ADR Library Growth: Personal Playbook Emerges
I've been accumulating ADR files across my projects, and something interesting is happening: they're becoming a personal knowledge base that the AI understands almost as well as I do.
I really like the ADRs I've created. They help the AI understand exactly what I want, but here's the beautiful part - I'm not the one writing them. I ask the AI to generate decision records based on code I've already vetted and refined. That's leverage.

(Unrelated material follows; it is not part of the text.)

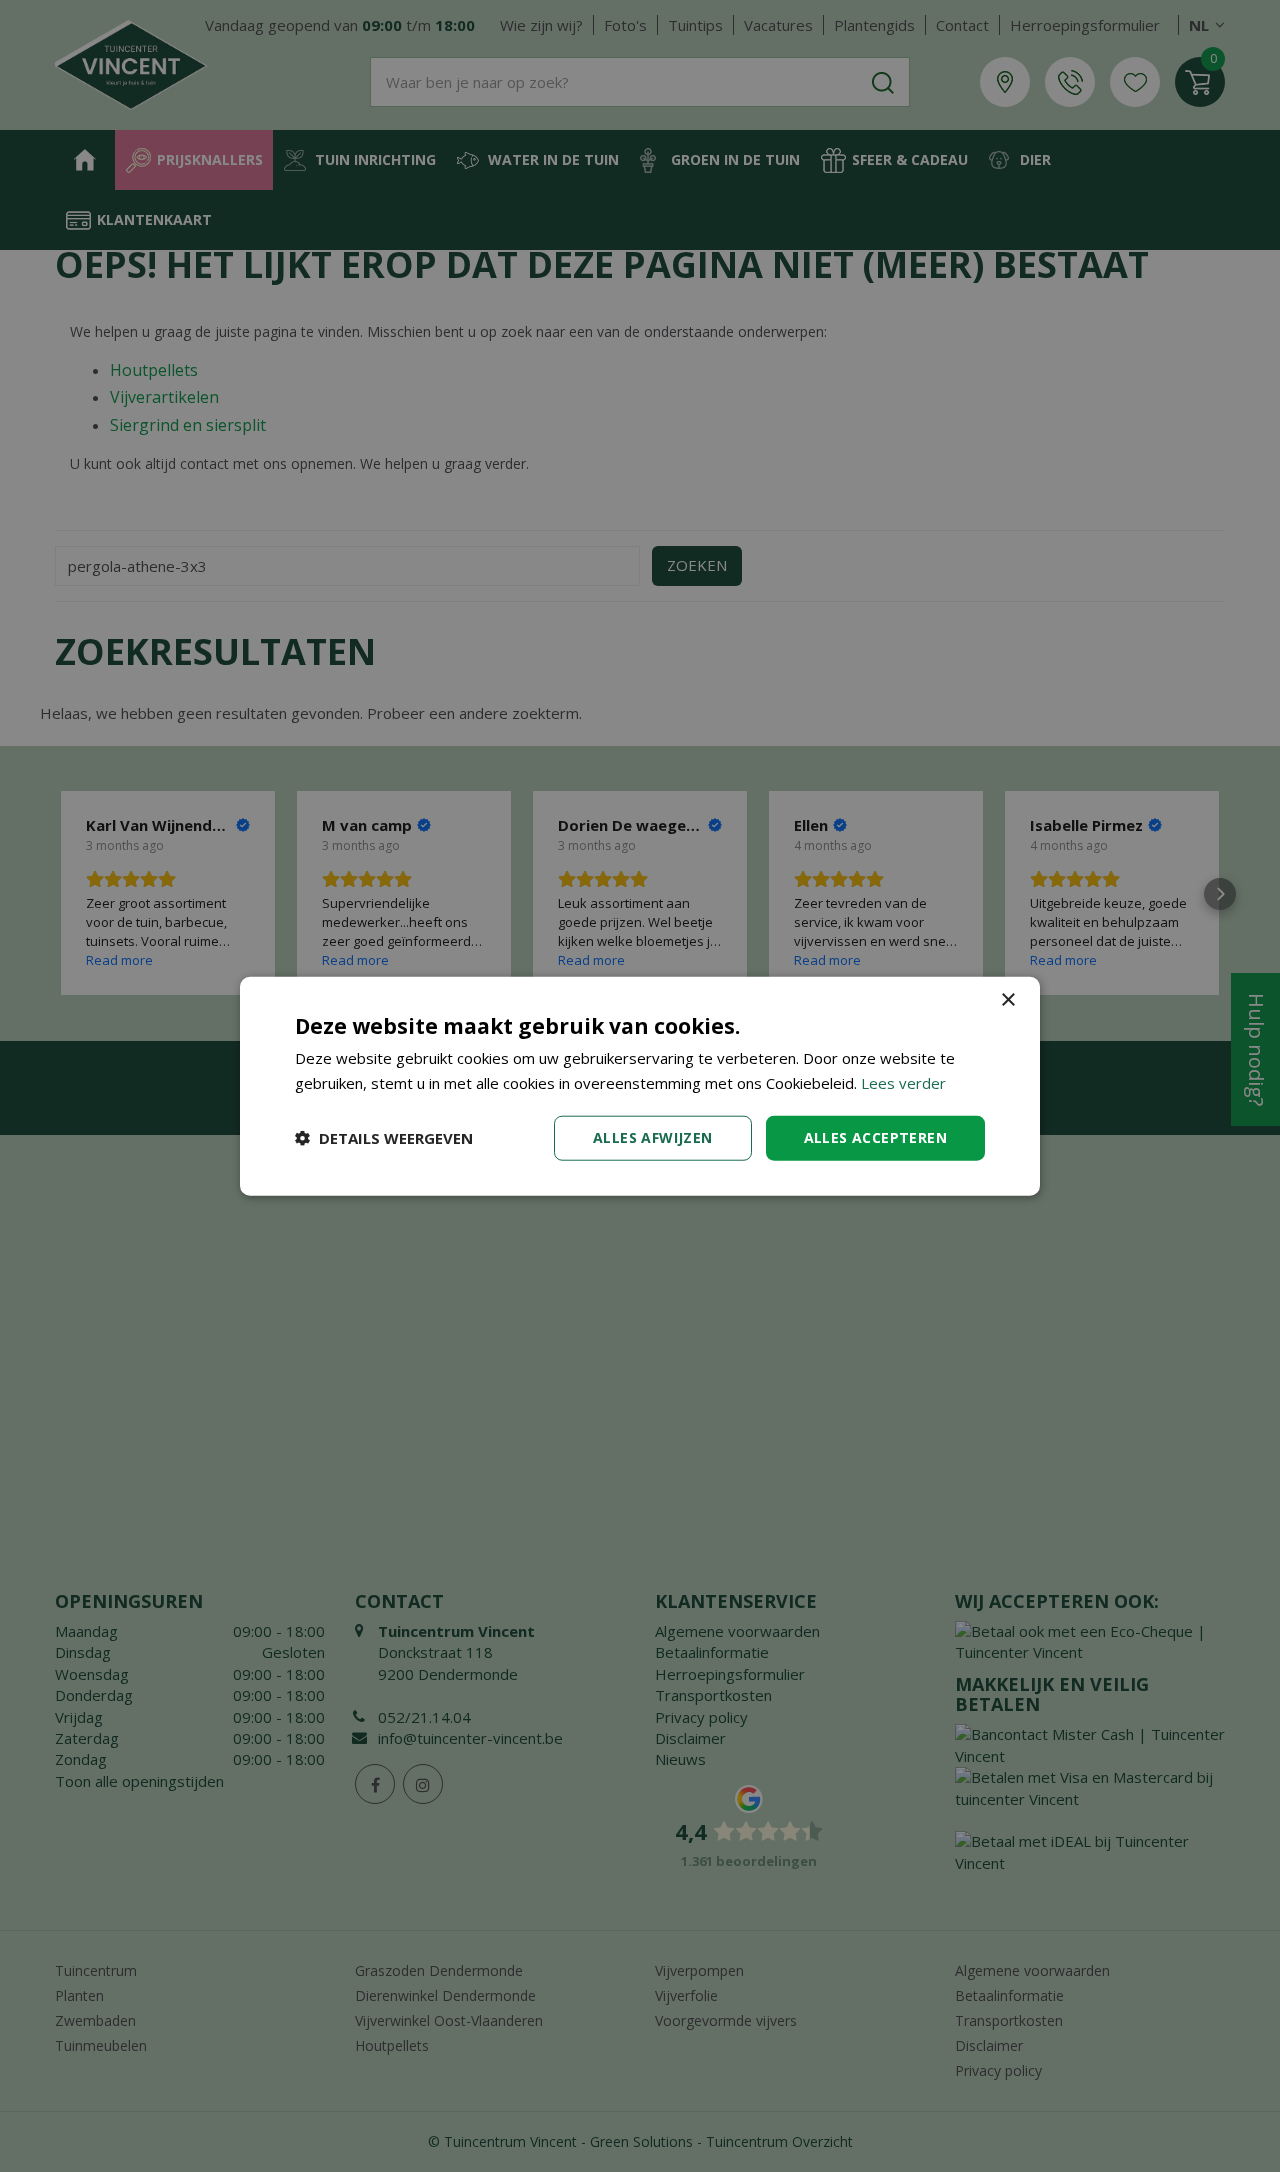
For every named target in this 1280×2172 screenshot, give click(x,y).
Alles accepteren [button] (875, 1137)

I've been running with a few ADRs about how to structure React components - specifically around RSC (React Server Components) and client components. The first attempt wasn't perfect. The AI generated components, but they didn't quite match my vision. But instead of rewriting from scratch, I tweaked the ADR descriptions with a new prompt and ran it again.
A couple weeks of that iteration, and now the AI is generating components that fit my preferences almost automatically. If I wanted to be thorough - and if I wasn't lazy - I could ask the AI to audit every existing component against the new standards and refactor everything. It would do it within the constraints of keeping everything functional. I'd just sit there hitting "continue" like a robot.
The compound effect is obvious. But I'm curious about something: what if we could take this further with finetuning or model training? If I had thousands of decisions encoded like this, could I actually train a model on my specific coding preferences?
I'd pay for that. A custom model that understands my architectural decisions, my coding style, my development philosophy. It's probably not practical at this scale, but the idea is compelling.
For now, the ADR library is working. Each project makes the next one faster because the AI carries forward what it learned from the previous ones.
That's the real goal: encoding knowledge so deeply that it becomes second nature to the system you're working with.